(Data in this exercise begins)
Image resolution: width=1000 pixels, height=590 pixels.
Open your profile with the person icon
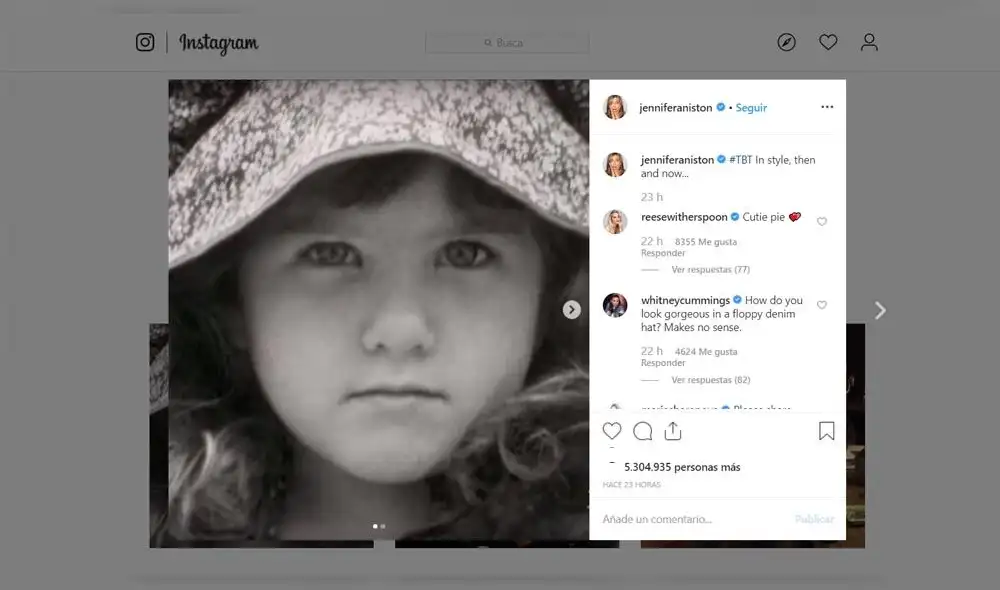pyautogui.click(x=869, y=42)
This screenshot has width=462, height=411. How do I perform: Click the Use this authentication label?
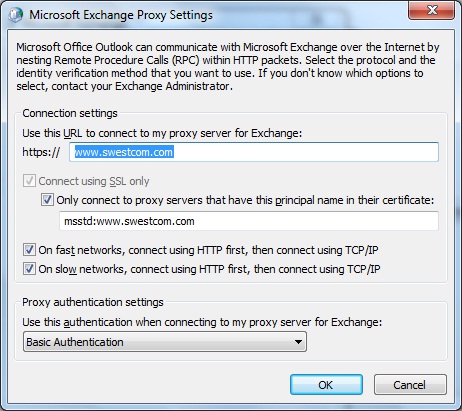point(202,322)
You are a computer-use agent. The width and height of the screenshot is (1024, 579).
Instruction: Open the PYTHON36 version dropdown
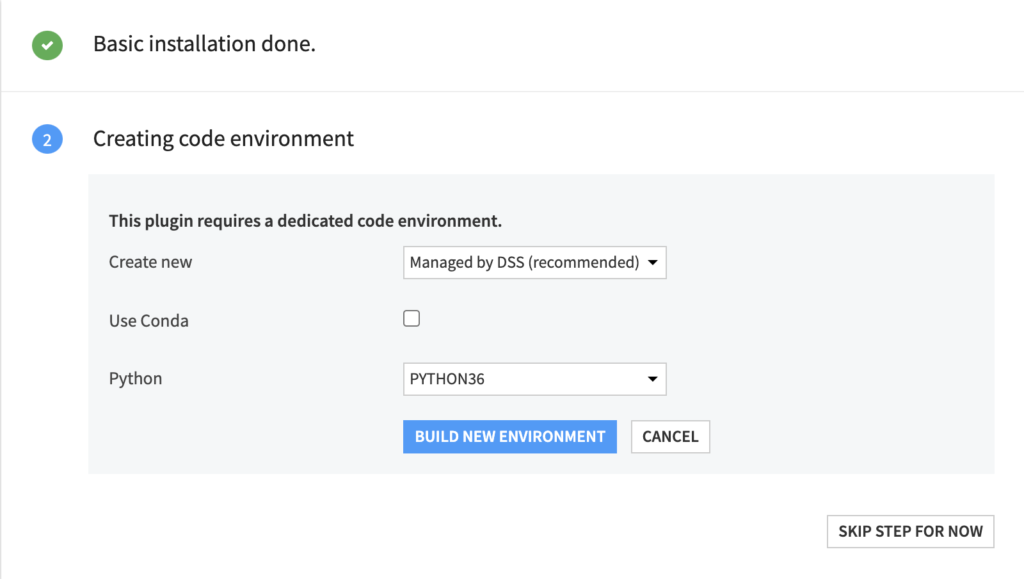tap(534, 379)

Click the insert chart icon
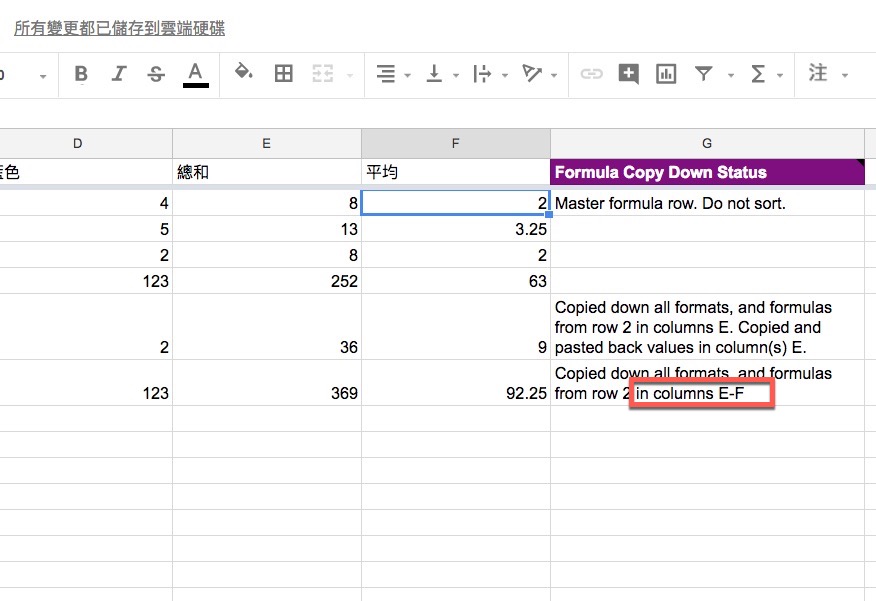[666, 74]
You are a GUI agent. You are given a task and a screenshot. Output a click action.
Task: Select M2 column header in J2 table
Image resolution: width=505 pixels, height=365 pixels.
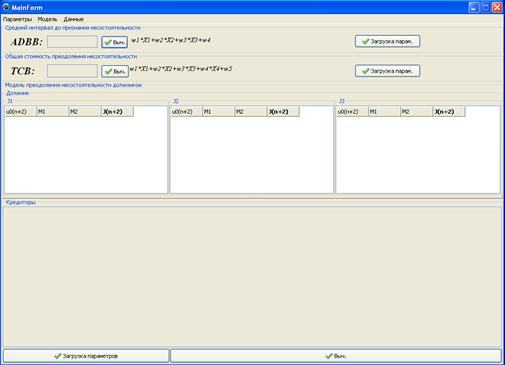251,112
(Data in this exercise ends)
(Data in this exercise begins)
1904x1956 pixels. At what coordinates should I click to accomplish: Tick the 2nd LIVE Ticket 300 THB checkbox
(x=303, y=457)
(Data in this exercise ends)
(Data in this exercise begins)
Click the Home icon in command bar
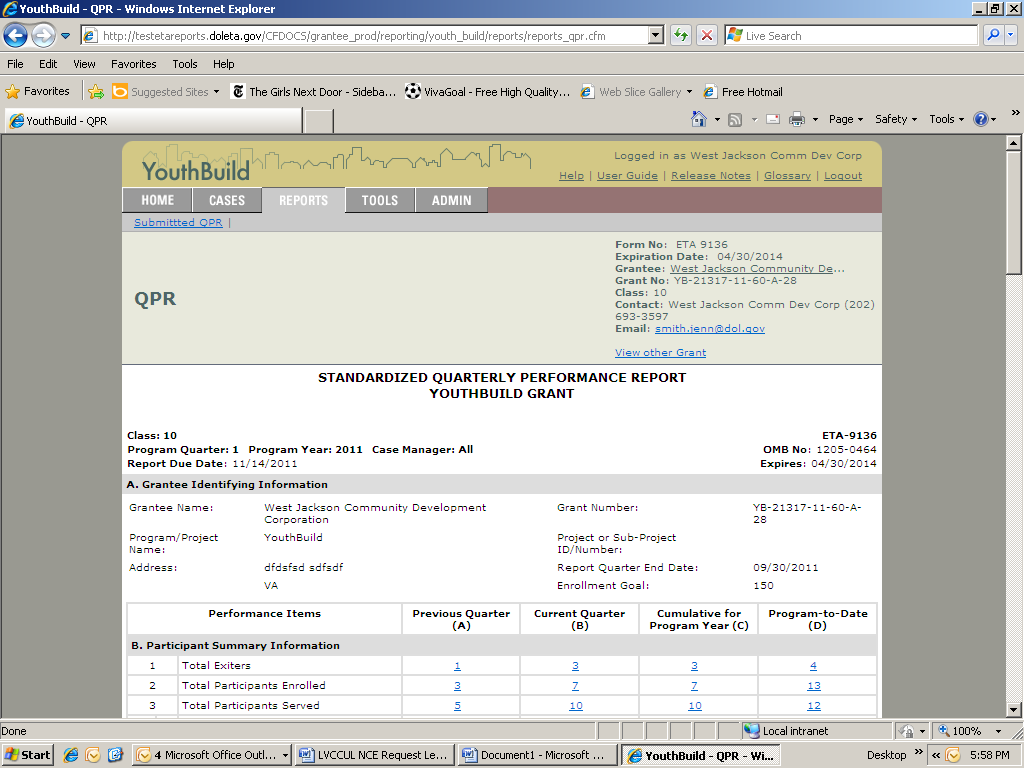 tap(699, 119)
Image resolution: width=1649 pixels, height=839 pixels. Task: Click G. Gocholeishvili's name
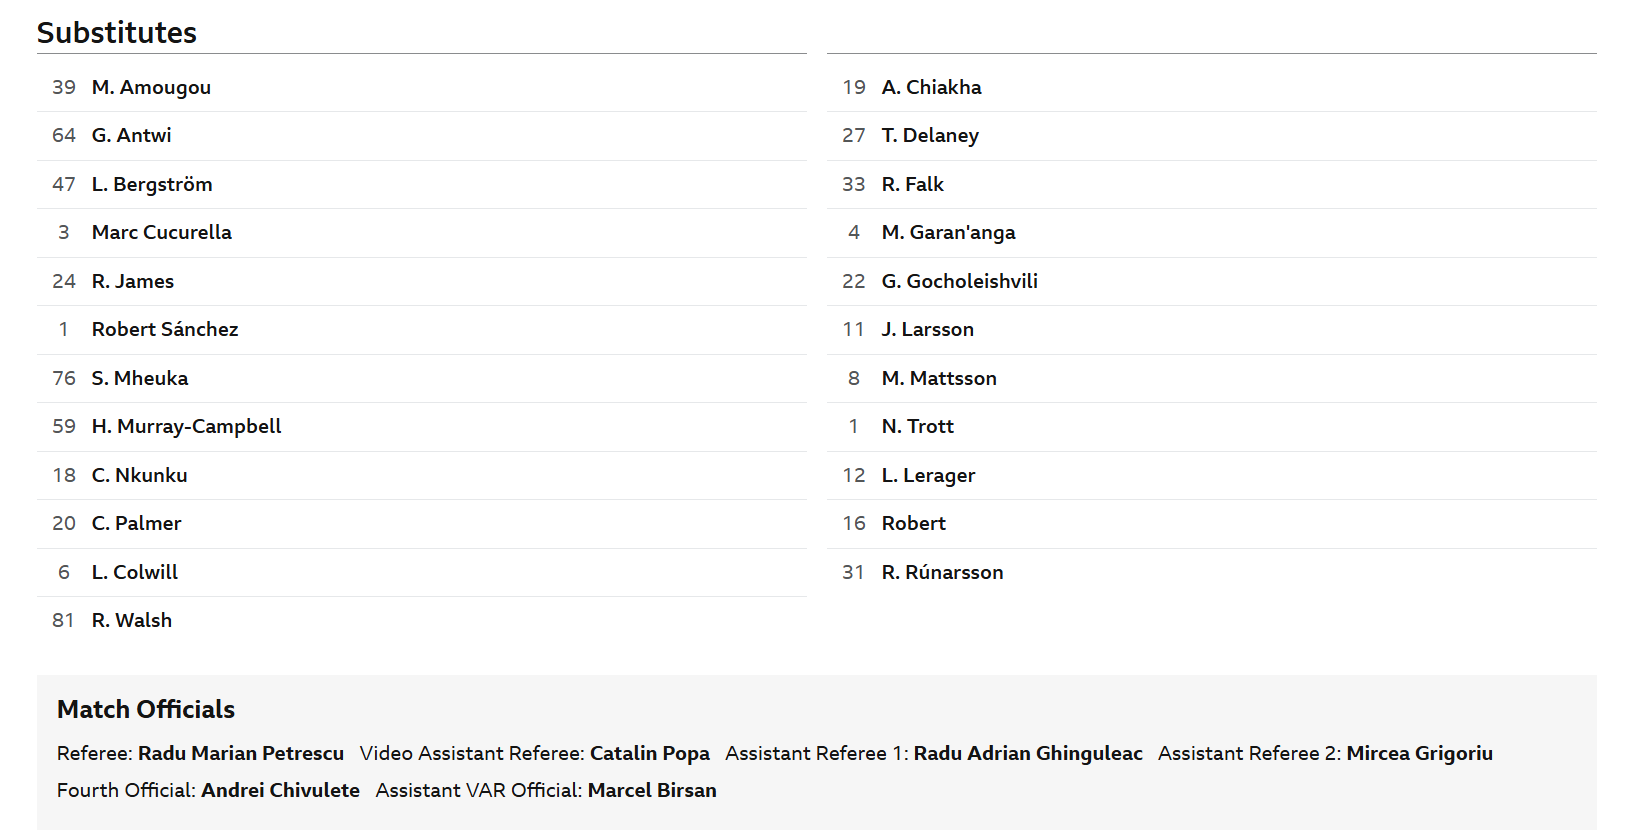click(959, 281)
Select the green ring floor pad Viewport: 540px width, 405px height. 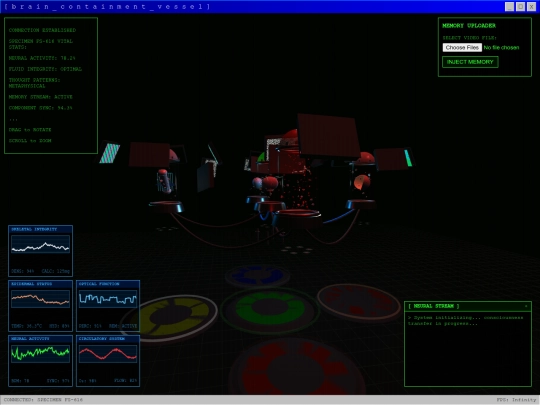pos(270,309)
(Data in this exercise ends)
■ Your goal
Lines in the material above that include the string "agent" should be listed.

■ Answer below
You are a computer-use agent. The width and height of the screenshot is (1024, 579).
You are a GUI agent. You are given a task and a screenshot. Output a click action.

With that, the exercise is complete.